O QUE SE PEDE ▸ Copie do texto escolhido tudo o que vai de "O cenário mudou." até "compreendido por todos.", trocando "poltronas" por "cadeiras".

***** TEXTO ESCOLHIDO

O cenário mudou. Os salões Eça de Queirós deixaram de ter uma mesa central e foram colocadas duas poltronas. A Cônsul-Geral de Portugal em Paris fez o habitual discurso de boas-vindas e salientou que na sala estavam diplomatas de outros países. Também havia muitos jovens, alguns eram estudantes em ciências políticas na Universidade de Paris Nanterre.

Philippe da Costa começou por agradecer o acolhimento em língua portuguesa, que fala sem qualquer problema, mas depressa transitou para o francês, para que o debate fosse compreendido por todos.

.

Da Covilhã até Poligny

Respondendo às perguntas do Professor da Universidade Católica Portuguesa Manuel Antunes da Cunha, mas também do público, Philippe da Costa começou por evocar as origens modestas dos pais – o pai, Luís, era pedreiro e a mãe, Isilda, era empregada de limpeza -, disse que se lembrava da viagem de comboio desde a Covilhã até Poligny. “Éramos a única família portuguesa nesta terra”.

“É um exemplo de imigração e de integração”, sublinhou Manuel Antunes da Cunha.

Ora, é com base nestas raízes portuguesas e sobretudo na importância do amor, que Philippe da Costa encontra a justificação da sua implicação. “A implicação associativa é um trabalho sobre si próprio, aumenta a nossa estima pessoal, mas hoje há menos implicação e por isso haverá menos autoestima e menos confiança” explicou o Presidente da Cruz Vermelha Francesa, para onde entrou com apenas 17 anos enquanto socorrista.

.

Cada vez há mais crises no mundo

Membro do Conseil économique, social et environnemental (CESE) há 20 anos, Philippe da Costa diz que vivemos num mundo “de rutura e de mudança”, cada vez com mais crises, como a crise climática, a crise económica, a crise humanitária, a crise jurídica… “e todas estas crises estão interligadas” disse, explicando que uma pandemia vinda da China, alastra a todo o mundo, uma guerra na Ucrânia provoca inflação e uma crise económica… “Estamos a assistir a uma aceleração das crises”.

**********
***** AMOSTRA DOS DADOS

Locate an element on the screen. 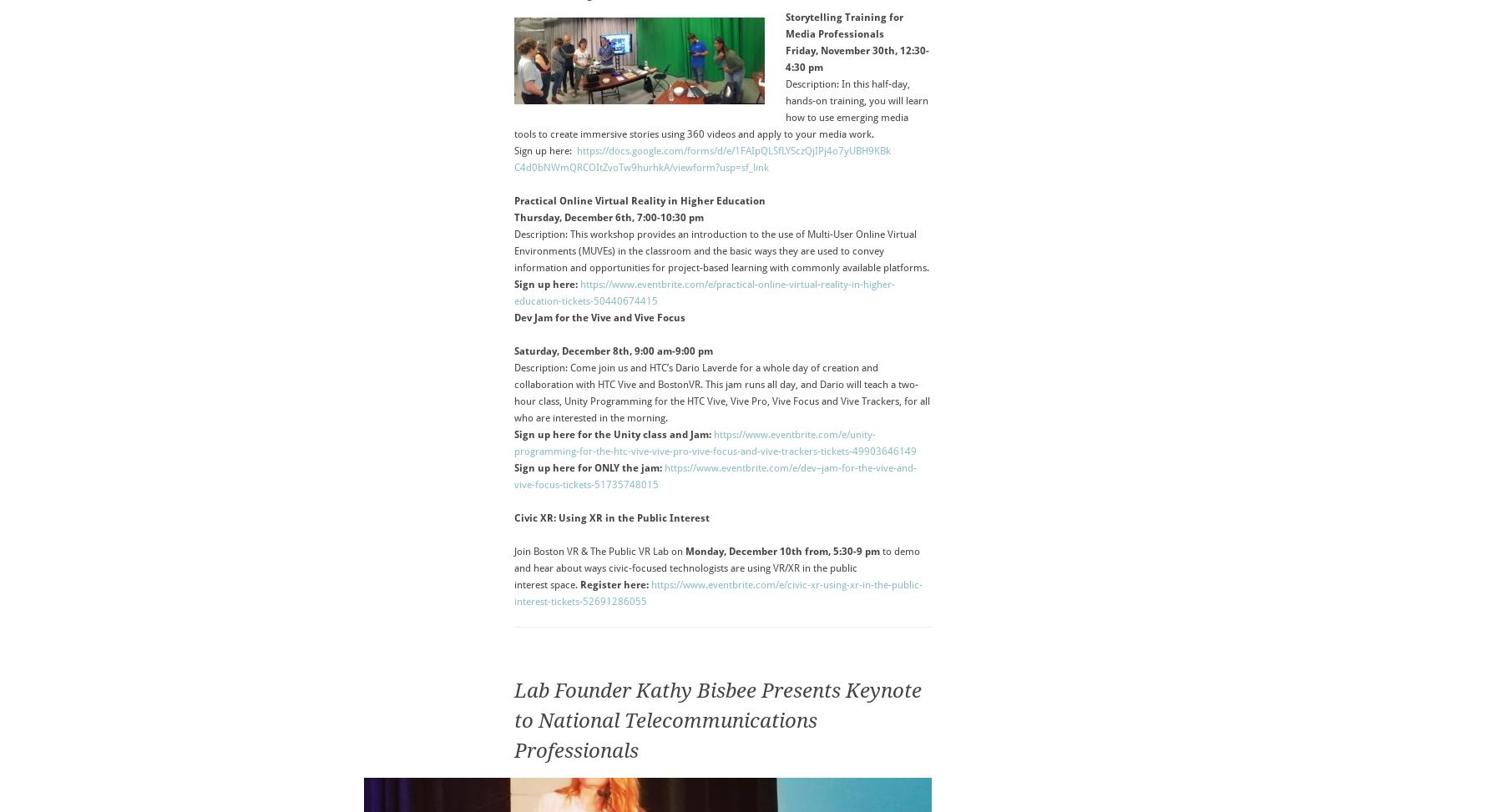 The height and width of the screenshot is (812, 1512). 'in the public interest space.' is located at coordinates (685, 576).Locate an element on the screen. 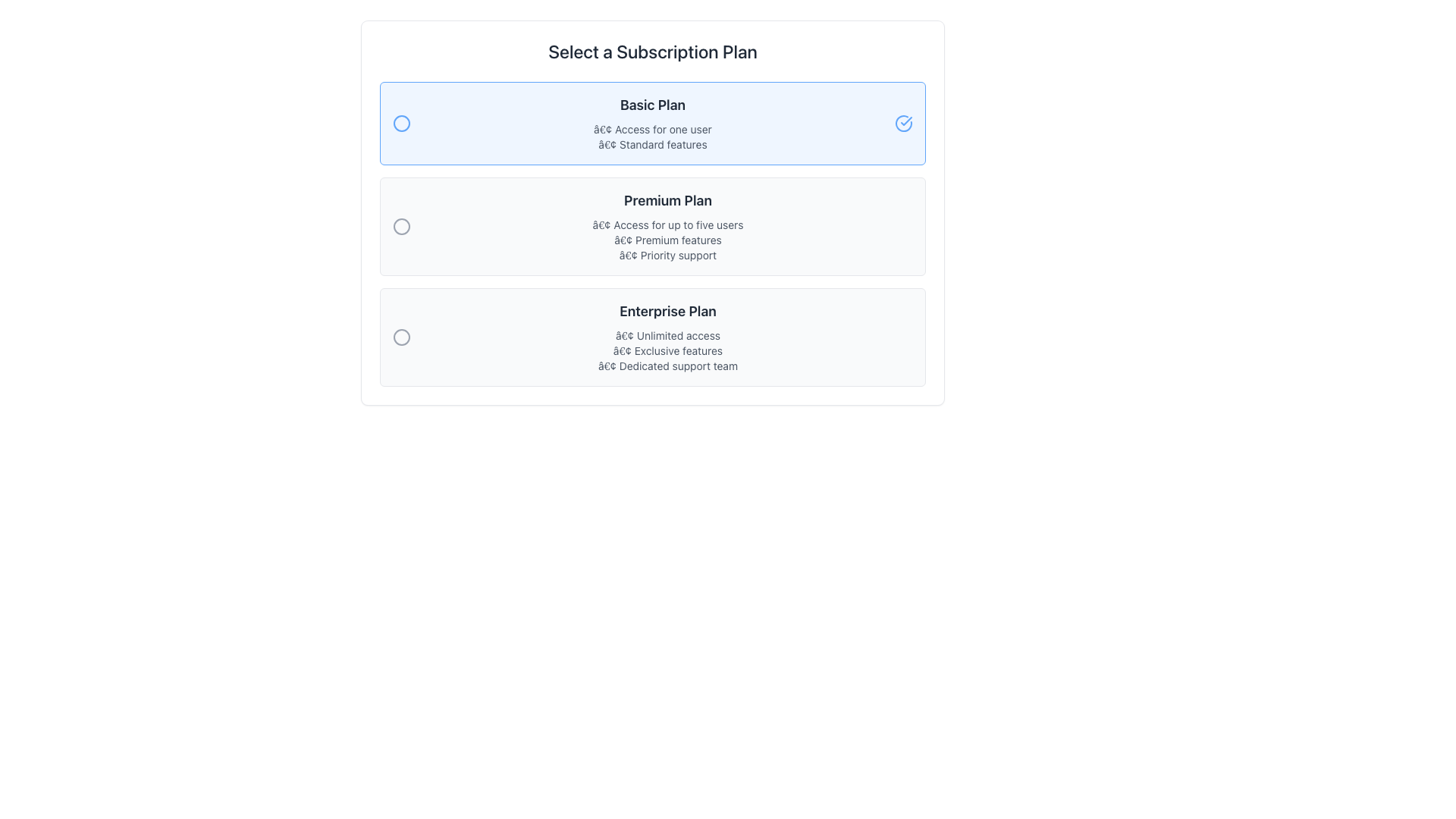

**********

RESPOSTA ▸
O cenário mudou. Os salões Eça de Queirós deixaram de ter uma mesa central e foram colocadas duas cadeiras. A Cônsul-Geral de Portugal em Paris fez o habitual discurso de boas-vindas e salientou que na sala estavam diplomatas de outros países. Também havia muitos jovens, alguns eram estudantes em ciências políticas na Universidade de Paris Nanterre.

Philippe da Costa começou por agradecer o acolhimento em língua portuguesa, que fala sem qualquer problema, mas depressa transitou para o francês, para que o debate fosse compreendido por todos.